There’s an old saying that to a carpenter equipped only with a hammer, every problem looks like a nail. It is much the same in the weird world of climate alarmists: any bad weather must be caused by what they call “the climate crisis.” There’s really no need for professional meteorologists in their world. Climate change causes everything.
Case in point are the devastating series of tornados that hit Kentucky and neighboring states last weekend. President Biden claimed that he understands the root cause of the problem. “The fact is that we all know everything is more intense when the climate is warming,” the President said. “Everything. And obviously it has some impact here, but I can’t give you a quantitative read on that.”
News flash: nobody can give us a quantitative read on that. In the first place, tornados are too small to resolve on the climate change models currently in use. The models can’t deal with tornados, because they can’t see them. Moreover, nobody actually knows what causes tornados to form. Meteorologists understand how supercells form, which often turn into the most severe form of thunderstorm, but what causes some supercells to spawn tornados? Scientists that National Oceanic and Atmospheric Administration admit that they don’t really know.
With the prevalence of Doppler radar in the U.S. today and that technology’s ability to get finer resolution than other types of radar, tornados that were small enough to escape detection in decades past are now part of the annual total. This while it might look to folks like the President that there has been a drastic uptick in tornados in recent years, there is little indication that is the case.

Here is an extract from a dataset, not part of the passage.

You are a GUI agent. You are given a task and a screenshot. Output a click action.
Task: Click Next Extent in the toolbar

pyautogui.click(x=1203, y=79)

In fact, the most devastating years for tornados in recent times was 2011, when a late spring/early summer outbreak killed more than 580 people and cost more than $21 billion in property damage. By that standard, the Kentucky event is not all that unusual. It’s just part of living in North America.
Blaming a tornado outbreak on a non-existent pattern of bad weather caused by climate change is intellectually lazy in the extreme. The story that alarmists are trying to sell is that as our system retains more energy, that energy has to be dissipated somewhere and naturally that’s going to cause severe weather. That model may work when you overfill a balloon to the point of bursting, but it has no place in evaluating a complex and dynamic global climate system.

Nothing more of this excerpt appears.